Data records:
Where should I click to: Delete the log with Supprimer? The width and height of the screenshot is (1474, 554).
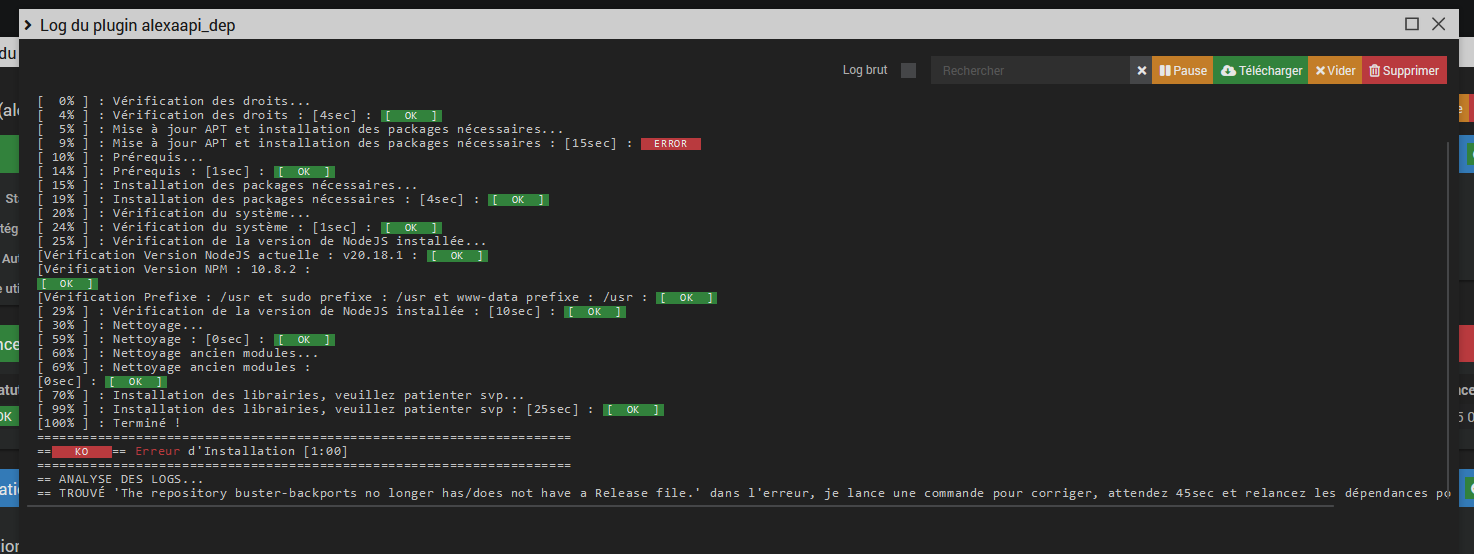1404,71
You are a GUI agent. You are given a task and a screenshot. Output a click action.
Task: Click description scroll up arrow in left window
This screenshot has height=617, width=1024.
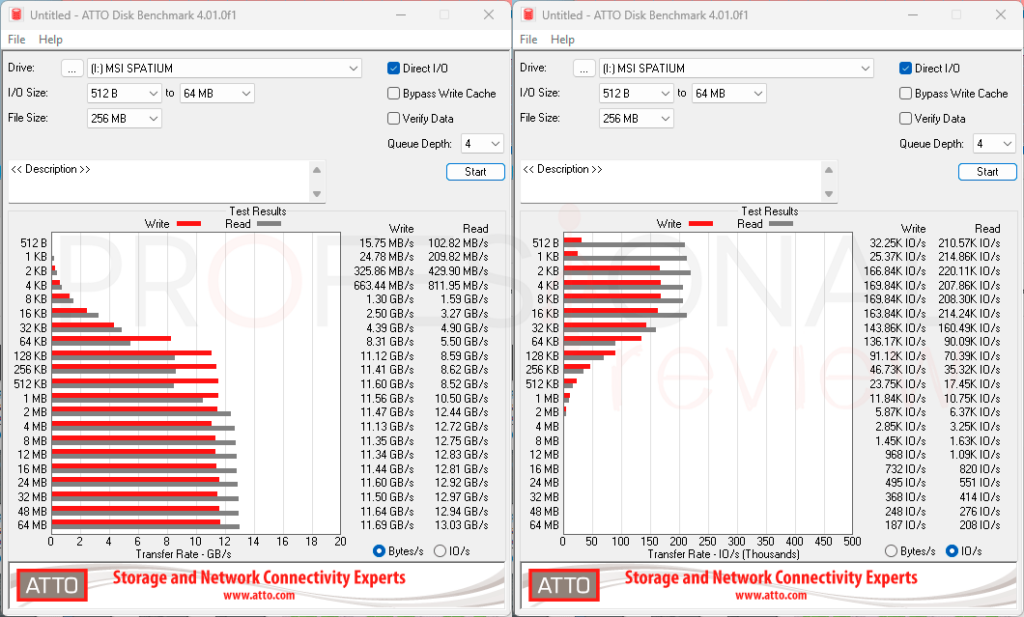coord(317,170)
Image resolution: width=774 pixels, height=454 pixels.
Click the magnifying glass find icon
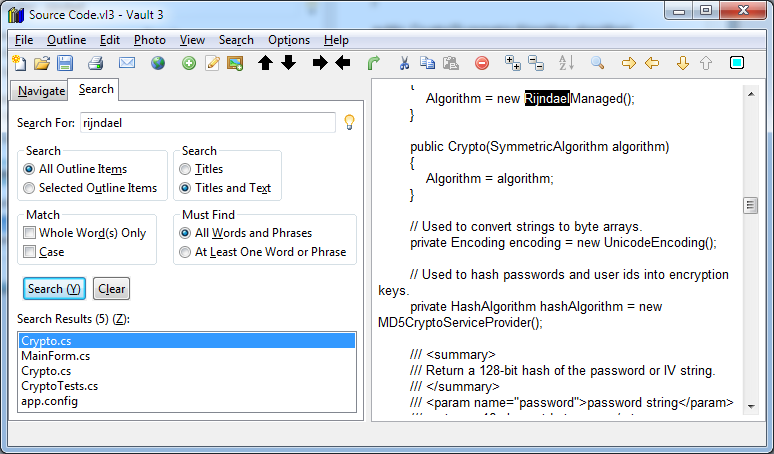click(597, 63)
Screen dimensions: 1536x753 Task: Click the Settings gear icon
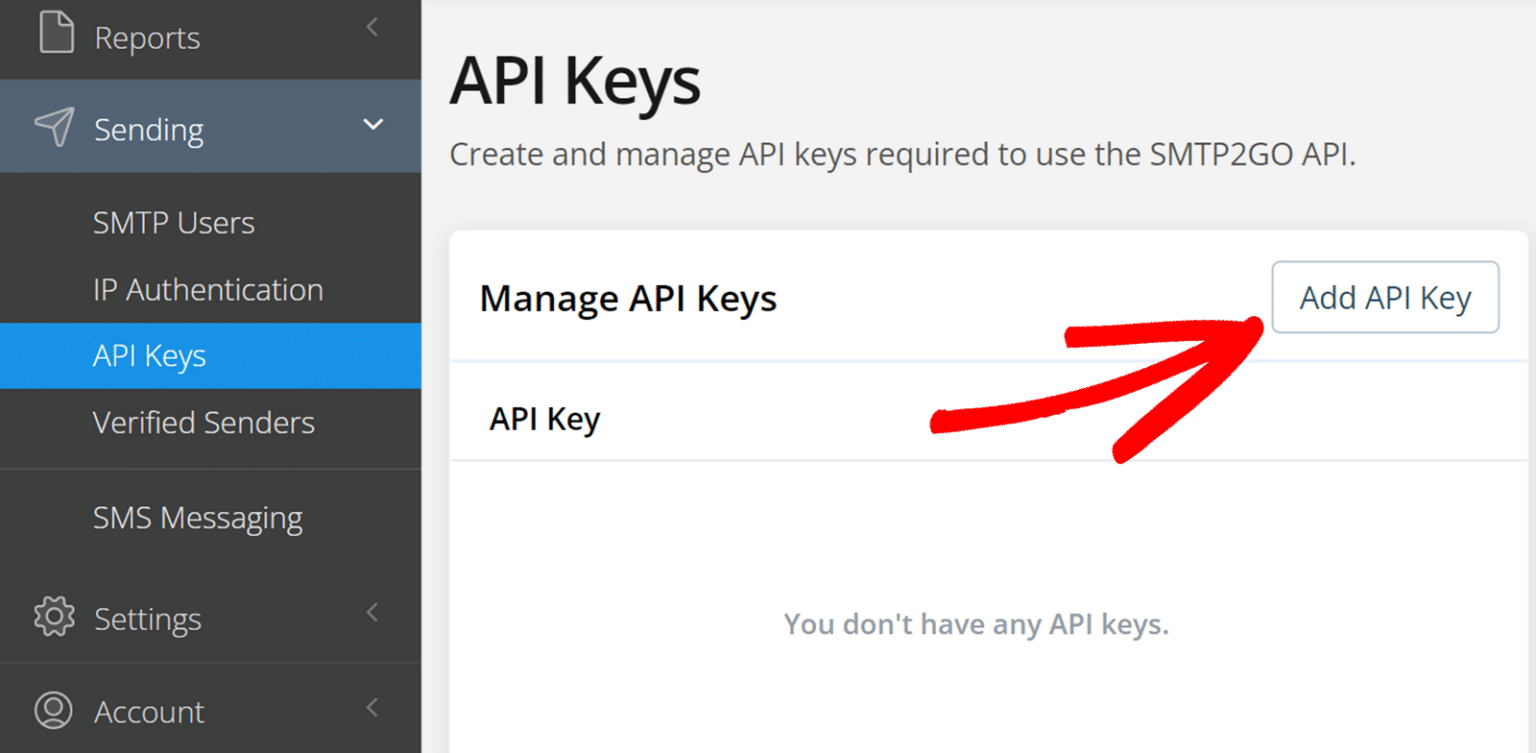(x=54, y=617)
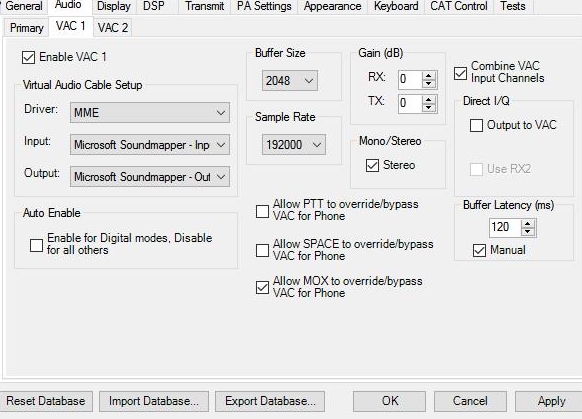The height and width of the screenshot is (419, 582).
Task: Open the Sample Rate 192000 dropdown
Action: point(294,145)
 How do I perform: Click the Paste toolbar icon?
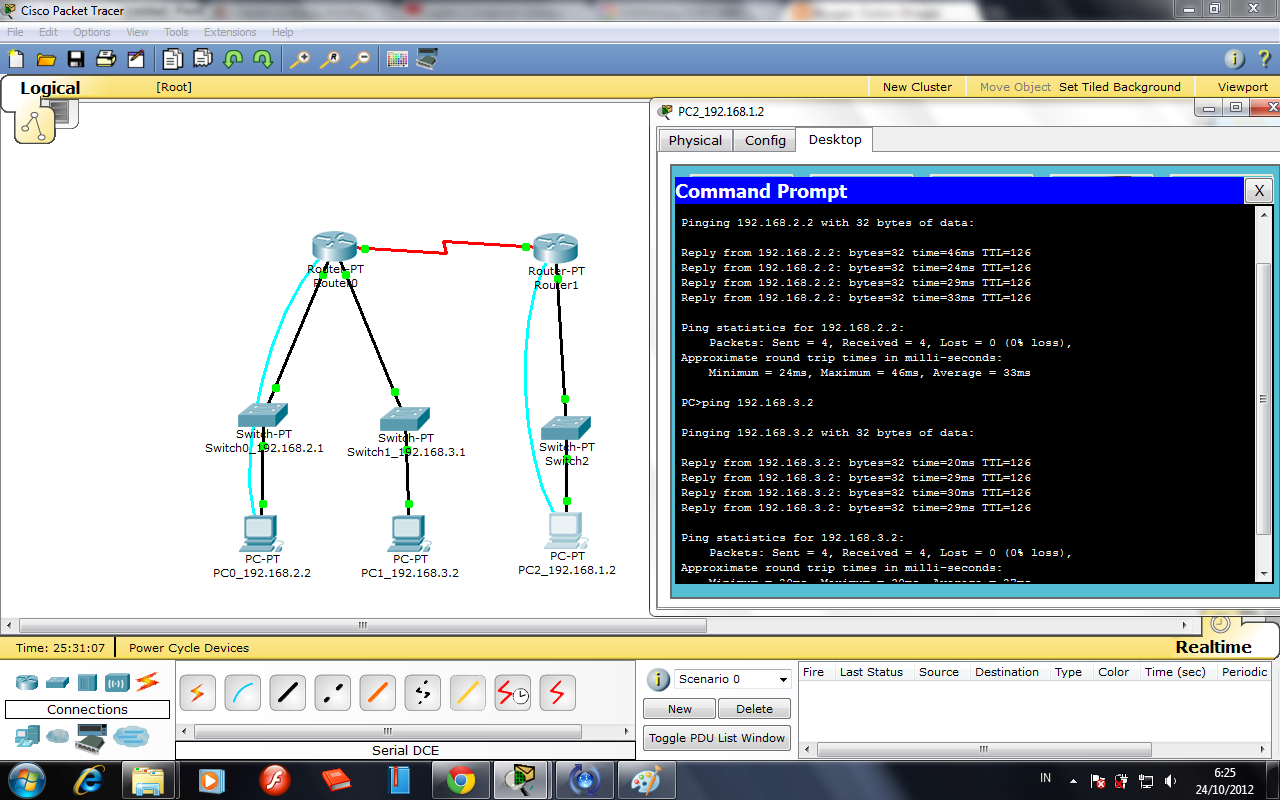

EXERCISE REQUIREMENTS: Since the copy must contain no pictures, return only the text of the records, exactly as it stands.

REPLY:
Where should I click to: Delete the log with Supprimer? The width and height of the screenshot is (1474, 554).
1404,71
You are a GUI agent. You are given a task and a screenshot. Output a click action.
Task: Click description scroll up arrow in left window
This screenshot has height=617, width=1024.
coord(317,170)
Image resolution: width=774 pixels, height=454 pixels.
Click the magnifying glass find icon
click(597, 63)
Screen dimensions: 1536x753 Task: Click the Settings gear icon
(x=54, y=617)
The height and width of the screenshot is (419, 582).
Task: Open the Sample Rate 192000 dropdown
Action: point(294,145)
 How do I perform: Click the Paste toolbar icon?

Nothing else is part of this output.